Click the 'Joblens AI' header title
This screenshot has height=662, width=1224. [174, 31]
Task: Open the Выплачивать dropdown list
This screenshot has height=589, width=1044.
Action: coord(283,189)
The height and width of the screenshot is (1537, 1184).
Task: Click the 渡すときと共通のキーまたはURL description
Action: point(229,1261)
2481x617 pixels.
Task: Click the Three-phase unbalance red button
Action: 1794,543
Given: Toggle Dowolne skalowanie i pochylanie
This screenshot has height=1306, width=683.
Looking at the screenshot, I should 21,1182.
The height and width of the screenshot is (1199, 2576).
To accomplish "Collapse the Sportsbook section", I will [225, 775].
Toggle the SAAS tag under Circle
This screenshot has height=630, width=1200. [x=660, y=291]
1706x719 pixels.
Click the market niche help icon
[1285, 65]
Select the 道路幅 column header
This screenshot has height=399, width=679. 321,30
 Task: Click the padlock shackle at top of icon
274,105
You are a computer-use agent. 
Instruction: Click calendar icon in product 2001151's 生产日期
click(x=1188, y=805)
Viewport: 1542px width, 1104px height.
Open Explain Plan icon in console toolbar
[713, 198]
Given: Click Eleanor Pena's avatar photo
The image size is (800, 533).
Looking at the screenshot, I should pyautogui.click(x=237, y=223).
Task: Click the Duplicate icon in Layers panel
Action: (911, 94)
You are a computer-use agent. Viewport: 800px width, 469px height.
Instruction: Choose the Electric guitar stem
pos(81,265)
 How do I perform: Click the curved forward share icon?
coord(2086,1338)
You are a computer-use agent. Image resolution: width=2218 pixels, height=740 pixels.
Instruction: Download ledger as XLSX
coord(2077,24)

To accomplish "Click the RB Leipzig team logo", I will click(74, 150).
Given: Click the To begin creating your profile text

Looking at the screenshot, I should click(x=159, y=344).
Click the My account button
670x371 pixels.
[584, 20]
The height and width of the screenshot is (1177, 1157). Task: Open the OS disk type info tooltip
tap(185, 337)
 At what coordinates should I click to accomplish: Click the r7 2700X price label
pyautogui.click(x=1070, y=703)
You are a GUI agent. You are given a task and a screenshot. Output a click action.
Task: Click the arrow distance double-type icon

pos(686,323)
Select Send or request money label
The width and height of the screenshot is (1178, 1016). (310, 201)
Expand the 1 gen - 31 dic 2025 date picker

##############################

Task to complete:
The data must be duplicated exactly, with nothing left out.

Answer area:
Click the 'Joblens AI' header title
This screenshot has height=662, width=1224. [174, 31]
Task: Open the Выплачивать dropdown list
This screenshot has height=589, width=1044.
Action: coord(283,189)
The height and width of the screenshot is (1537, 1184).
Task: Click the 渡すときと共通のキーまたはURL description
Action: point(229,1261)
2481x617 pixels.
Task: Click the Three-phase unbalance red button
Action: 1794,543
Given: Toggle Dowolne skalowanie i pochylanie
This screenshot has height=1306, width=683.
Looking at the screenshot, I should 21,1182.
The height and width of the screenshot is (1199, 2576).
To accomplish "Collapse the Sportsbook section", I will [225, 775].
Toggle the SAAS tag under Circle
This screenshot has height=630, width=1200. [x=660, y=291]
1706x719 pixels.
Click the market niche help icon
[1285, 65]
Select the 道路幅 column header
This screenshot has height=399, width=679. 321,30
 Task: Click the padlock shackle at top of icon
274,105
You are a computer-use agent. 
Instruction: Click calendar icon in product 2001151's 生产日期
click(x=1188, y=805)
Viewport: 1542px width, 1104px height.
Open Explain Plan icon in console toolbar
[713, 198]
Given: Click Eleanor Pena's avatar photo
The image size is (800, 533).
Looking at the screenshot, I should pyautogui.click(x=237, y=223).
Task: Click the Duplicate icon in Layers panel
Action: (911, 94)
You are a computer-use agent. Viewport: 800px width, 469px height.
Instruction: Choose the Electric guitar stem
pos(81,265)
 How do I perform: Click the curved forward share icon?
coord(2086,1338)
You are a computer-use agent. Image resolution: width=2218 pixels, height=740 pixels.
Instruction: Download ledger as XLSX
coord(2077,24)

To accomplish "Click the RB Leipzig team logo", I will click(74, 150).
Given: Click the To begin creating your profile text

Looking at the screenshot, I should click(x=159, y=344).
Click the My account button
670x371 pixels.
[584, 20]
The height and width of the screenshot is (1177, 1157). Task: Open the OS disk type info tooltip
tap(185, 337)
 At what coordinates should I click to accomplish: Click the r7 2700X price label
pyautogui.click(x=1070, y=703)
You are a GUI agent. You are given a task and a screenshot. Output a click action.
Task: Click the arrow distance double-type icon

pos(686,323)
Select Send or request money label
The width and height of the screenshot is (1178, 1016). (310, 201)
Expand the 1 gen - 31 dic 2025 date picker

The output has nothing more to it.